EXERCISE DETAILS: Rewrite all the material below, putting "screen agent" wherever "GUI agent" appears and leaving everything else unchanged.

------------------------------------------------

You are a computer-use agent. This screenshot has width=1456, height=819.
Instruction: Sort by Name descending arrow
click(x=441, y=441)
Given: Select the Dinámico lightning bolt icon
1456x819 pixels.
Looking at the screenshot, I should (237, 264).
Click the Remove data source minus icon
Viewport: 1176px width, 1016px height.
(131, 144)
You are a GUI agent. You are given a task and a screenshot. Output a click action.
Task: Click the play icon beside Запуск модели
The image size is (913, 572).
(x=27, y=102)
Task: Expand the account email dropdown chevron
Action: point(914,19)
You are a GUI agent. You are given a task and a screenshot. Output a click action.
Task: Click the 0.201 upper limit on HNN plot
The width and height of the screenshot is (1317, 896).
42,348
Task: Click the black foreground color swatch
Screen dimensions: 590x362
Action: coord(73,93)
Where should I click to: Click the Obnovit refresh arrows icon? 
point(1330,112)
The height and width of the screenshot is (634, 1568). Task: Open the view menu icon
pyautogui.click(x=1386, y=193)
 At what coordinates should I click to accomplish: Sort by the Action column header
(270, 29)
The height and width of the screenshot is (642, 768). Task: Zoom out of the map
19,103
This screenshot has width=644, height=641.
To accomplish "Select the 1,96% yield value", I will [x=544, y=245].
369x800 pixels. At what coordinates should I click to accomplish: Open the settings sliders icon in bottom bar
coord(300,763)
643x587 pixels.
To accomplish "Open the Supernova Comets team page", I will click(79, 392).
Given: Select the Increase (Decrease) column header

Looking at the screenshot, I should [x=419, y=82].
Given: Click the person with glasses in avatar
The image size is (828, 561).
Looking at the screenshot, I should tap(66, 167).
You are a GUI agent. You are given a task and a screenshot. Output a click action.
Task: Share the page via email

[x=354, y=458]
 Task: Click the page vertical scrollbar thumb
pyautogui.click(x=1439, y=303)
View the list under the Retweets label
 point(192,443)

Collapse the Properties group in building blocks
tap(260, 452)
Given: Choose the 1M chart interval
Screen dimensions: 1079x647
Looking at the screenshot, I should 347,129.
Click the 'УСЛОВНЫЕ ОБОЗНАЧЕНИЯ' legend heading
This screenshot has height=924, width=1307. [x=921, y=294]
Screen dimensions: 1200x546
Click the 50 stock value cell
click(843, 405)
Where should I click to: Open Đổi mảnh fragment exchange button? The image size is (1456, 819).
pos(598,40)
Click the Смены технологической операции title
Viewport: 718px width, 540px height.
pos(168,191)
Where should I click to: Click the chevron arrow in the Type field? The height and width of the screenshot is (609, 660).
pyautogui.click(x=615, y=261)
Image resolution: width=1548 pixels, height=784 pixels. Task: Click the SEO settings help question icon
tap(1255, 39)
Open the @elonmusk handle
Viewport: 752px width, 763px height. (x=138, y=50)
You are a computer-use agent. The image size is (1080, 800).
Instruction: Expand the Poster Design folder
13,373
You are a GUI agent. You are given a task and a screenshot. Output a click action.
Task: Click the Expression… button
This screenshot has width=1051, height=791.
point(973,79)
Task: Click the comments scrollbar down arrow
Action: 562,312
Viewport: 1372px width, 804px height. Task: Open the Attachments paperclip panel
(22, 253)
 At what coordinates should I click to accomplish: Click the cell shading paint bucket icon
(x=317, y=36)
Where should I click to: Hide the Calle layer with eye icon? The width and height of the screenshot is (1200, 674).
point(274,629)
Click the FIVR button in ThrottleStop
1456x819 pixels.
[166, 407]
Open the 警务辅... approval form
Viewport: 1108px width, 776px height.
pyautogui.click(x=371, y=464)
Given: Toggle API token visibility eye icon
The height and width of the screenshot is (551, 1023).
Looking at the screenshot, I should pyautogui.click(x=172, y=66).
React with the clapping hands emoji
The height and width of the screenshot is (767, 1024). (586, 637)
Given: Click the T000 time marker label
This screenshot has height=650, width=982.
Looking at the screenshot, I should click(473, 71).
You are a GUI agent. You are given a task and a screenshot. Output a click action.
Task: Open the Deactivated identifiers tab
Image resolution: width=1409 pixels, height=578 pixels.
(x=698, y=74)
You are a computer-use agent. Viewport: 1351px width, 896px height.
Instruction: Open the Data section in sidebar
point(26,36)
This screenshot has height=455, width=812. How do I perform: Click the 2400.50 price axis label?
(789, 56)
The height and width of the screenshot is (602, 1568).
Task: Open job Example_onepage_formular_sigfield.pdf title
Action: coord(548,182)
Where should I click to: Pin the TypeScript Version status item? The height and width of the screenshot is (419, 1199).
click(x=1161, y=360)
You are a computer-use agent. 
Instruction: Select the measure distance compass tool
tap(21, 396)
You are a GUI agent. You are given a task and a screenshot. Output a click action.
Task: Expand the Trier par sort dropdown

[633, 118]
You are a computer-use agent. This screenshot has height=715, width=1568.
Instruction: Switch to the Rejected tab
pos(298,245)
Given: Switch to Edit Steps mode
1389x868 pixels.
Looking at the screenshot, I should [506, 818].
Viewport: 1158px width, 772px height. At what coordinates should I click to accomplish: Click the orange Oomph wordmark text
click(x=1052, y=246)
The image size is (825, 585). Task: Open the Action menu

------------------------------------------------

TASK SOLUTION:
You are a computer-use agent. This screenshot has width=1456, height=819.
Instruction: Sort by Name descending arrow
click(x=441, y=441)
Given: Select the Dinámico lightning bolt icon
1456x819 pixels.
Looking at the screenshot, I should (237, 264).
Click the Remove data source minus icon
Viewport: 1176px width, 1016px height.
(131, 144)
You are a screen agent. You are given a task and a screenshot. Output a click action.
Task: Click the play icon beside Запуск модели
The image size is (913, 572).
(x=27, y=102)
Task: Expand the account email dropdown chevron
Action: point(914,19)
You are a screen agent. You are given a task and a screenshot. Output a click action.
Task: Click the 0.201 upper limit on HNN plot
The width and height of the screenshot is (1317, 896).
42,348
Task: Click the black foreground color swatch
Screen dimensions: 590x362
Action: coord(73,93)
Where should I click to: Click the Obnovit refresh arrows icon? 
point(1330,112)
The height and width of the screenshot is (634, 1568). Task: Open the view menu icon
pyautogui.click(x=1386, y=193)
 At what coordinates should I click to accomplish: Sort by the Action column header
(270, 29)
The height and width of the screenshot is (642, 768). Task: Zoom out of the map
19,103
This screenshot has width=644, height=641.
To accomplish "Select the 1,96% yield value", I will [x=544, y=245].
369x800 pixels. At what coordinates should I click to accomplish: Open the settings sliders icon in bottom bar
coord(300,763)
643x587 pixels.
To accomplish "Open the Supernova Comets team page", I will click(79, 392).
Given: Select the Increase (Decrease) column header

Looking at the screenshot, I should [x=419, y=82].
Given: Click the person with glasses in avatar
The image size is (828, 561).
Looking at the screenshot, I should tap(66, 167).
You are a screen agent. You are given a task and a screenshot. Output a click action.
Task: Share the page via email

[x=354, y=458]
 Task: Click the page vertical scrollbar thumb
pyautogui.click(x=1439, y=303)
View the list under the Retweets label
 point(192,443)

Collapse the Properties group in building blocks
tap(260, 452)
Given: Choose the 1M chart interval
Screen dimensions: 1079x647
Looking at the screenshot, I should 347,129.
Click the 'УСЛОВНЫЕ ОБОЗНАЧЕНИЯ' legend heading
This screenshot has height=924, width=1307. [x=921, y=294]
Screen dimensions: 1200x546
Click the 50 stock value cell
click(843, 405)
Where should I click to: Open Đổi mảnh fragment exchange button? The image size is (1456, 819).
pos(598,40)
Click the Смены технологической операции title
Viewport: 718px width, 540px height.
pos(168,191)
Where should I click to: Click the chevron arrow in the Type field? The height and width of the screenshot is (609, 660).
pyautogui.click(x=615, y=261)
Image resolution: width=1548 pixels, height=784 pixels. Task: Click the SEO settings help question icon
tap(1255, 39)
Open the @elonmusk handle
Viewport: 752px width, 763px height. (x=138, y=50)
You are a computer-use agent. The image size is (1080, 800).
Instruction: Expand the Poster Design folder
13,373
You are a screen agent. You are given a task and a screenshot. Output a click action.
Task: Click the Expression… button
This screenshot has width=1051, height=791.
point(973,79)
Task: Click the comments scrollbar down arrow
Action: 562,312
Viewport: 1372px width, 804px height. Task: Open the Attachments paperclip panel
(22, 253)
 At what coordinates should I click to accomplish: Click the cell shading paint bucket icon
(x=317, y=36)
Where should I click to: Hide the Calle layer with eye icon? The width and height of the screenshot is (1200, 674).
point(274,629)
Click the FIVR button in ThrottleStop
1456x819 pixels.
[166, 407]
Open the 警务辅... approval form
Viewport: 1108px width, 776px height.
pyautogui.click(x=371, y=464)
Given: Toggle API token visibility eye icon
The height and width of the screenshot is (551, 1023).
Looking at the screenshot, I should pyautogui.click(x=172, y=66).
React with the clapping hands emoji
The height and width of the screenshot is (767, 1024). (586, 637)
Given: Click the T000 time marker label
This screenshot has height=650, width=982.
Looking at the screenshot, I should click(473, 71).
You are a screen agent. You are given a task and a screenshot. Output a click action.
Task: Open the Deactivated identifiers tab
Image resolution: width=1409 pixels, height=578 pixels.
(x=698, y=74)
You are a computer-use agent. Viewport: 1351px width, 896px height.
Instruction: Open the Data section in sidebar
point(26,36)
This screenshot has height=455, width=812. How do I perform: Click the 2400.50 price axis label?
(789, 56)
The height and width of the screenshot is (602, 1568).
Task: Open job Example_onepage_formular_sigfield.pdf title
Action: coord(548,182)
Where should I click to: Pin the TypeScript Version status item? The height and width of the screenshot is (419, 1199).
click(x=1161, y=360)
You are a computer-use agent. 
Instruction: Select the measure distance compass tool
tap(21, 396)
You are a screen agent. You are given a task and a screenshot. Output a click action.
Task: Expand the Trier par sort dropdown

[633, 118]
You are a computer-use agent. This screenshot has height=715, width=1568.
Instruction: Switch to the Rejected tab
pos(298,245)
Given: Switch to Edit Steps mode
1389x868 pixels.
Looking at the screenshot, I should [506, 818].
Viewport: 1158px width, 772px height. At what coordinates should I click to accomplish: Click the orange Oomph wordmark text
click(x=1052, y=246)
The image size is (825, 585). Task: Open the Action menu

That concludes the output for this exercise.